YOUR GOAL: Write out each of the rows below word for word, leaving out the pictures.

INPUT MATERIAL:
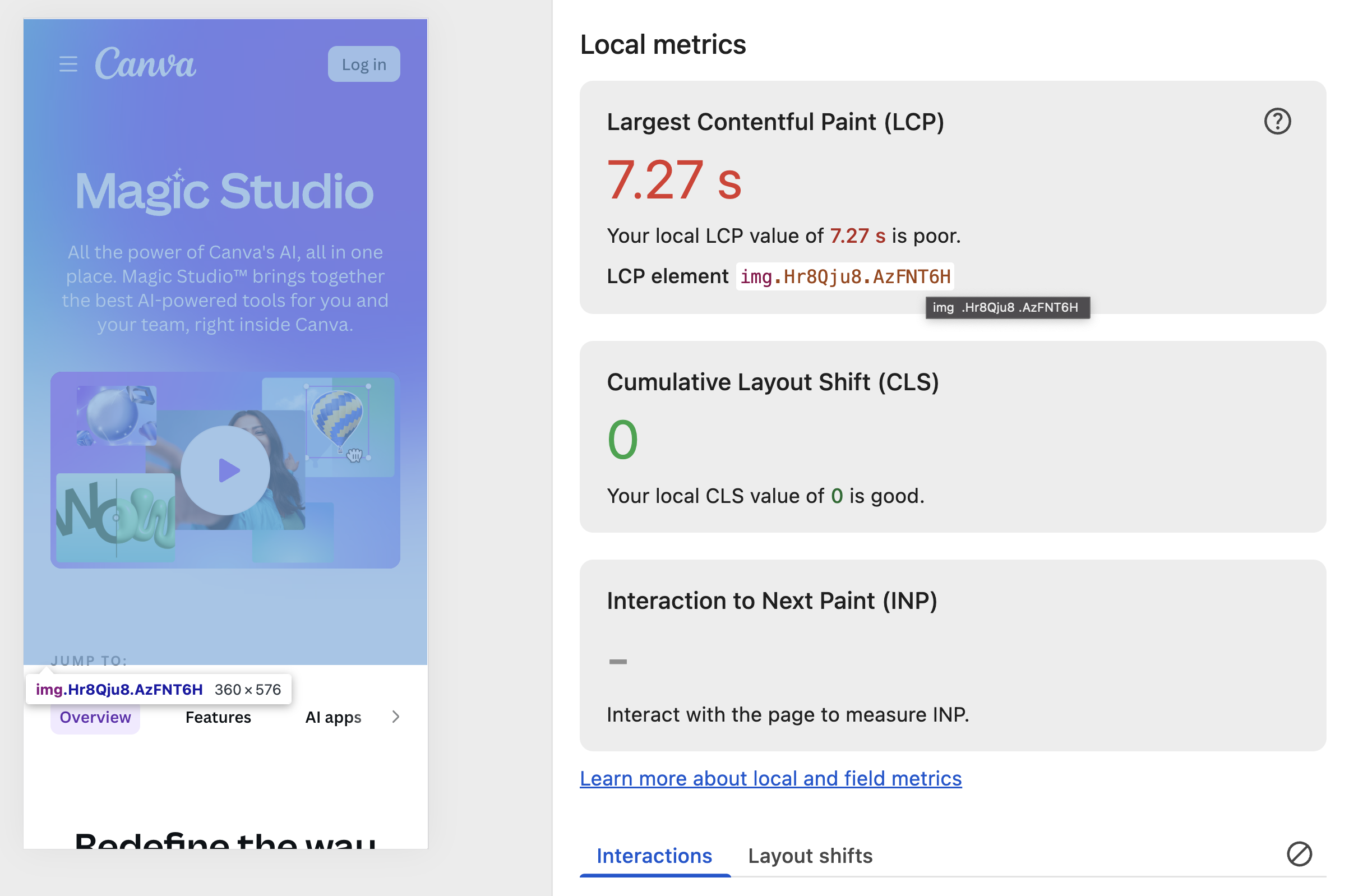Switch to the Layout shifts tab
The image size is (1349, 896).
pos(810,856)
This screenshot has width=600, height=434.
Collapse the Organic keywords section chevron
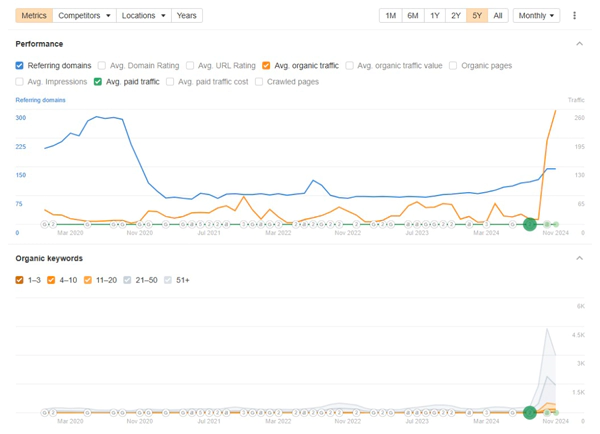point(579,258)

REPLY TO THE TASK:
Switch to the Layout shifts tab
The image size is (1349, 896).
pos(810,856)
This screenshot has width=600, height=434.
Collapse the Organic keywords section chevron
point(579,258)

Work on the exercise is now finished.